What proof-of-concept applications has BharatGen built?
During the Minister’s visit, the BharatGen team demonstrated several early applications designed for real-world impact:
Krishi Sathi
A voice-enabled WhatsApp advisory tool that lets farmers ask questions in their local language and receive instant guidance tailored to regional agricultural needs.
e-VikrAI
An AI tool that generates product descriptions from a single image, helping small sellers and micro-entrepreneurs quickly create digital storefronts—particularly valuable in rural and semi-urban areas.
Docbodh
A document Q&A platform built on Patram. It reads, understands, and interprets complex documents, helping citizens understand government files, legal notices, forms, and certificates.
The tool can improve transparency and last-mile accessibility in public services.
These prototypes illustrate how BharatGen can strengthen governance, improve citizen services, and support digital inclusion.
How is BharatGen funded, and who are the key collaborators?
BharatGen is supported under the National Mission on Interdisciplinary Cyber-Physical Systems (NM-ICPS) of the Department of Science and Technology.

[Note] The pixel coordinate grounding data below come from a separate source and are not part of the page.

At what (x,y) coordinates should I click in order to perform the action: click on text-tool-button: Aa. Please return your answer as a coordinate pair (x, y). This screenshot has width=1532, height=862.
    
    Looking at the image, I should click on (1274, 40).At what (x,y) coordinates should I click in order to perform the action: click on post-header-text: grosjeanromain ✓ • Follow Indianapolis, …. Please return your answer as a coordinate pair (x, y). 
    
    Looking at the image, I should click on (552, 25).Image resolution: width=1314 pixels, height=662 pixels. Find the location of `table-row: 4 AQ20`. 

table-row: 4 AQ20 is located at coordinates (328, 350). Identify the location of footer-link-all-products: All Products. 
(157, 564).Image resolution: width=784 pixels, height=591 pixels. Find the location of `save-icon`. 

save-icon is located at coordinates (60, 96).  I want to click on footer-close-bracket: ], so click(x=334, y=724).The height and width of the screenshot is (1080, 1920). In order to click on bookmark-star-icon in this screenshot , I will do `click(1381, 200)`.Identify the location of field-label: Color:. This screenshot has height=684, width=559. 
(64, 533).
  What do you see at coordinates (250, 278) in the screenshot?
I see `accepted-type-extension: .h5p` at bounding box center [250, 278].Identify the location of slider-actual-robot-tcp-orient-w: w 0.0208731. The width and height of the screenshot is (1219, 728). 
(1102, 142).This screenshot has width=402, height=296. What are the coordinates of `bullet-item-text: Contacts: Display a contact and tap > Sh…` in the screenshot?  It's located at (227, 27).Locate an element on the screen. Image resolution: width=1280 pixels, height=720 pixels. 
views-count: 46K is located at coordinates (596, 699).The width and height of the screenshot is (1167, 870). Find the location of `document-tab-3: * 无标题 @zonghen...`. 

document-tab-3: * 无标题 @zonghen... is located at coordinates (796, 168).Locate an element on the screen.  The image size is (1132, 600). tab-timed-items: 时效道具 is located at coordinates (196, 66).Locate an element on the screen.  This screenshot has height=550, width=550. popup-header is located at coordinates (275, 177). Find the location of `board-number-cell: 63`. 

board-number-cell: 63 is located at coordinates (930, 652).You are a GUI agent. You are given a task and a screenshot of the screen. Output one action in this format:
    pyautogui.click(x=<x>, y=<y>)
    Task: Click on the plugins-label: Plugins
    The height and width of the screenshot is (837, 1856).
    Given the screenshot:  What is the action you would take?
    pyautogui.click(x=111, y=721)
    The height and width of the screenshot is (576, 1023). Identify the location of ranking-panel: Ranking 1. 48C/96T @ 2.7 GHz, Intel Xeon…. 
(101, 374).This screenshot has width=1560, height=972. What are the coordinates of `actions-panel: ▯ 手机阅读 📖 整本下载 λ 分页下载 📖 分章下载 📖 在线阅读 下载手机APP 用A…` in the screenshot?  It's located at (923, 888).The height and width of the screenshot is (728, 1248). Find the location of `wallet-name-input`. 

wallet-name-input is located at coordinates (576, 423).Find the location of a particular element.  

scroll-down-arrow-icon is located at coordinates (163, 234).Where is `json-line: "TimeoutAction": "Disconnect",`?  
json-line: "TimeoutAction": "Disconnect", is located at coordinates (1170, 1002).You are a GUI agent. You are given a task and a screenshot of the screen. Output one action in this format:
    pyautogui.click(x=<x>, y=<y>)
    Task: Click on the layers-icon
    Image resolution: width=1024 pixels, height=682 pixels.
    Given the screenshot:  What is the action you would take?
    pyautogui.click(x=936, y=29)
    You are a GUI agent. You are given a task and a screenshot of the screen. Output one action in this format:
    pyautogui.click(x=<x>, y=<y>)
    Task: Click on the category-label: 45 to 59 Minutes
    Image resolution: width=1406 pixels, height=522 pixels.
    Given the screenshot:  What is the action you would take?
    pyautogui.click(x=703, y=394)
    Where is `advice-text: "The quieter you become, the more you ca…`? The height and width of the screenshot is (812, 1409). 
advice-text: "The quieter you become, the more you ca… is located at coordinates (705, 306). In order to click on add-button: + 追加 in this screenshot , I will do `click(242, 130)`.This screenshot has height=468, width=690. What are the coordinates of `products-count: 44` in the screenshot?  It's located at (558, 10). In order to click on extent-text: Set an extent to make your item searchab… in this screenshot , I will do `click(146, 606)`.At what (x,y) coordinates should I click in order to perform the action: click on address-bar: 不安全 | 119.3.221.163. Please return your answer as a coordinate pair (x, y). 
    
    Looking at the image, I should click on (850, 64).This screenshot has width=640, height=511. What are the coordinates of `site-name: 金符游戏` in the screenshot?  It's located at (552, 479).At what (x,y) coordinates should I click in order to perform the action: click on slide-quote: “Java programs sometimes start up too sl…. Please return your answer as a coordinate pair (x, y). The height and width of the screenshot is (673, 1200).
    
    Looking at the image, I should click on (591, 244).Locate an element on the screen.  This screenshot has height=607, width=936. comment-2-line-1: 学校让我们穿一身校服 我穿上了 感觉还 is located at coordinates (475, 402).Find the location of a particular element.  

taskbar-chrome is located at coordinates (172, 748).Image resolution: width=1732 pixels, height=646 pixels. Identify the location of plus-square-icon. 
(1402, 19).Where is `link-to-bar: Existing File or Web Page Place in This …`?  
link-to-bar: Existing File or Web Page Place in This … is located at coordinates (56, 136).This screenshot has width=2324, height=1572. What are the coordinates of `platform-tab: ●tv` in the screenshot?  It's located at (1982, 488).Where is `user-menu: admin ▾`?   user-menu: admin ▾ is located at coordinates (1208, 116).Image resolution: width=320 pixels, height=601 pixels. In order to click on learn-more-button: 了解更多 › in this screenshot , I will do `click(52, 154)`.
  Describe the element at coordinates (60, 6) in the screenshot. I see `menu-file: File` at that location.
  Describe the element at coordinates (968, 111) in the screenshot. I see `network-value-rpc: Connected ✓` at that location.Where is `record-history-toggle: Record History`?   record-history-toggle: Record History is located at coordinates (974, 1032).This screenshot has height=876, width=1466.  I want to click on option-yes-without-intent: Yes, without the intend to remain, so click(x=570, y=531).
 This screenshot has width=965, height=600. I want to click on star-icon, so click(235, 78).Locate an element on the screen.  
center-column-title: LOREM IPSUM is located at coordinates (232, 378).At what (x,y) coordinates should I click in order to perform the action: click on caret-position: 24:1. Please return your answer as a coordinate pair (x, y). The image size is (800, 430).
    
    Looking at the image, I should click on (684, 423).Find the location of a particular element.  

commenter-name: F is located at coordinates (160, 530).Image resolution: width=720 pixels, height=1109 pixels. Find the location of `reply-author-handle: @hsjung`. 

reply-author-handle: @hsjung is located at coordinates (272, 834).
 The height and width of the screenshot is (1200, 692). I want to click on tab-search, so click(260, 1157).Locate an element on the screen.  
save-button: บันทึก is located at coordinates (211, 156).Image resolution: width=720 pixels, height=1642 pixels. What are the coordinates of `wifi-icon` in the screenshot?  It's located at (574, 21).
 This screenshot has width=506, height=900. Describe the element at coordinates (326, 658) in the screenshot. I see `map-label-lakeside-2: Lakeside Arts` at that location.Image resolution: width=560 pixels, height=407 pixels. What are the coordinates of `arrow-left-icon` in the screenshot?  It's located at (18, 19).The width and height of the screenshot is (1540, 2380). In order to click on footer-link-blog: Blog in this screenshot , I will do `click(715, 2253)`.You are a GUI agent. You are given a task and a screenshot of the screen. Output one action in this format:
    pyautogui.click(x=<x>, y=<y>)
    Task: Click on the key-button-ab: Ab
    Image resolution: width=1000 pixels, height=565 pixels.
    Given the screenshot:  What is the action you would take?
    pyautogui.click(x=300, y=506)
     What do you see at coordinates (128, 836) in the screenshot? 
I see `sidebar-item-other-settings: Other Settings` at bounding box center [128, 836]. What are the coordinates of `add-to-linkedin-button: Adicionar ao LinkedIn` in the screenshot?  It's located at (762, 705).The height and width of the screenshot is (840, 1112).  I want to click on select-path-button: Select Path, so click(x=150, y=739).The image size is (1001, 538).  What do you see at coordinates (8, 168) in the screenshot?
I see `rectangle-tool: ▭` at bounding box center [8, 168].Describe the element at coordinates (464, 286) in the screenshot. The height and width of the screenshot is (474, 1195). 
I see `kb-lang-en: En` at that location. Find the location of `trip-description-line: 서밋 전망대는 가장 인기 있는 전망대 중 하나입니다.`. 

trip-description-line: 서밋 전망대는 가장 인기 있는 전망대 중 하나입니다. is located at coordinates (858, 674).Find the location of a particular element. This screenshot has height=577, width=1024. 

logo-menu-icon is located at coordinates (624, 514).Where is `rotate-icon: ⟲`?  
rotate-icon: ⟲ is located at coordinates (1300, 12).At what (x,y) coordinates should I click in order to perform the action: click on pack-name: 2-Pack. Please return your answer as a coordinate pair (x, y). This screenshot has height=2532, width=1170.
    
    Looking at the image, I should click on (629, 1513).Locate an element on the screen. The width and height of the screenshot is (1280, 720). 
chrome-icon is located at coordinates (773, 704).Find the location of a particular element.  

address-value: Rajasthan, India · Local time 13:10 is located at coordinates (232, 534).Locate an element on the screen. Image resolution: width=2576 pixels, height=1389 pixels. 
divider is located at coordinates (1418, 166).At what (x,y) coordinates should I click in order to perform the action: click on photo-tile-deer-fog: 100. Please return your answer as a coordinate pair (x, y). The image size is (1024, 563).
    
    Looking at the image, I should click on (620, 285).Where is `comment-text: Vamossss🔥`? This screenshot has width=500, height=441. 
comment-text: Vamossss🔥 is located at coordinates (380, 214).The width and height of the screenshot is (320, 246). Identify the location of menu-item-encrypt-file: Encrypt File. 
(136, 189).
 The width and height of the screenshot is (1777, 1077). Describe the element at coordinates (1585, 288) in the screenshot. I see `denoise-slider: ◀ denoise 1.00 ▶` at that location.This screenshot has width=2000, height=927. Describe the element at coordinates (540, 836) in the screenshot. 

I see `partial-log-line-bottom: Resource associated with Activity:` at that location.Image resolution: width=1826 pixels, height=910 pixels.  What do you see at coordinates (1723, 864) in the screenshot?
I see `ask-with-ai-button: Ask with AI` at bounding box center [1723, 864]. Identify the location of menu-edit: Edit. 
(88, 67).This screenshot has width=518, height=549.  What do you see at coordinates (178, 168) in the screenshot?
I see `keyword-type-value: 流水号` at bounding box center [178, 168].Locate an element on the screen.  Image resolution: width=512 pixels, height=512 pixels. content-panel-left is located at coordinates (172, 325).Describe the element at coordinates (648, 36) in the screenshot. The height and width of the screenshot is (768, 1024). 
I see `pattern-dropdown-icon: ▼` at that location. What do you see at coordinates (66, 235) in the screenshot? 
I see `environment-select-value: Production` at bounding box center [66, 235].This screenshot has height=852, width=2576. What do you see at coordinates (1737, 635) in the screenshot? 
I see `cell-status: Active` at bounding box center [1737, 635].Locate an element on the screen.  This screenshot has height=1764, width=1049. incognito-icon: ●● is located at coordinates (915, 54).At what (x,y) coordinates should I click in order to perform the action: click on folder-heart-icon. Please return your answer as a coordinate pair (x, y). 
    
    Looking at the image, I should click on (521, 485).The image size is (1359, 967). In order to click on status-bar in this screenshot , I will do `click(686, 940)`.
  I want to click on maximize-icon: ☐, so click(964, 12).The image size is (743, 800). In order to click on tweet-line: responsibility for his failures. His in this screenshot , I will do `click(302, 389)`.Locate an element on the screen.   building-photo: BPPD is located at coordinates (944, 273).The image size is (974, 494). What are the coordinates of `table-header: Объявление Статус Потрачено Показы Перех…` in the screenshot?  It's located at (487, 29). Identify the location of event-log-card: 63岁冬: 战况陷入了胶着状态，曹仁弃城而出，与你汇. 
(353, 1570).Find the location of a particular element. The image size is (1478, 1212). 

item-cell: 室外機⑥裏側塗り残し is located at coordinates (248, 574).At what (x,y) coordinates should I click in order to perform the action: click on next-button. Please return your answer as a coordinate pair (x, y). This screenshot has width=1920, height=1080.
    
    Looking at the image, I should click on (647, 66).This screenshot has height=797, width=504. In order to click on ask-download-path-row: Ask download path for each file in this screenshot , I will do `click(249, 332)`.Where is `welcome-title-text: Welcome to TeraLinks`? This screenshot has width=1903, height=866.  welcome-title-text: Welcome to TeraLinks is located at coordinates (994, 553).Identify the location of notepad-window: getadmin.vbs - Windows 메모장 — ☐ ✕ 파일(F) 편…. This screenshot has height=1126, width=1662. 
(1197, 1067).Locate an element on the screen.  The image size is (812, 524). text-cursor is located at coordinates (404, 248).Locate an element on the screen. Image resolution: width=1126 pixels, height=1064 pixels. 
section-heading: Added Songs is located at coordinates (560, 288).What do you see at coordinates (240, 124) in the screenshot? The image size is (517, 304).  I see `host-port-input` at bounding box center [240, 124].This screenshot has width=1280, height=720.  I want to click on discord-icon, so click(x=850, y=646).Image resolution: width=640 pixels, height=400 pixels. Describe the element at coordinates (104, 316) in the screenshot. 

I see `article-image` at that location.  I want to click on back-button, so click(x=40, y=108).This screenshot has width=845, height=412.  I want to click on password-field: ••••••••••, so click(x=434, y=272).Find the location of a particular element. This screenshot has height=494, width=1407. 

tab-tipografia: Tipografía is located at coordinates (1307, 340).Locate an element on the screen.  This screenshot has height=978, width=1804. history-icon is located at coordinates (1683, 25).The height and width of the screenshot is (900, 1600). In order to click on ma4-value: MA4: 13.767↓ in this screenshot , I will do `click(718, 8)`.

Rs 235 crore has been allocated through the Technology Innovation Hub at IIT Bombay.
The consortium includes IIT Bombay (lead), IIT Madras, IIT Kanpur, IIIT Hyderabad, IIT Mandi, IIT Hyderabad, IIM Indore, IIT Kharagpur, and IIIT Delhi.
Recently, Rs 1,058 crore was approved by MeitY under the IndiaAI Mission, expanding BharatGen into a nationwide effort to build a sovereign AI stack.
What other major AI initiatives has India launched?
In 2023, the government approved the IndiaAI Mission, backed by ₹10,300 crore over five years to strengthen India’s AI capabilities.
The mission has several components such as IndiaAI Compute Capacity, IndiaAI Innovation Centre (IAIC), IndiaAI Datasets Platform, IndiaAI Application Development Initiative, IndiaAI FutureSkills, IndiaAI Startup Financing, Safe & Trusted AI Framework
The IndiaAI Innovation Centre (IAIC) will drive the development of foundational AI models, including indigenous Large Multimodal Models (LMMs), using edge computing and distributed architectures.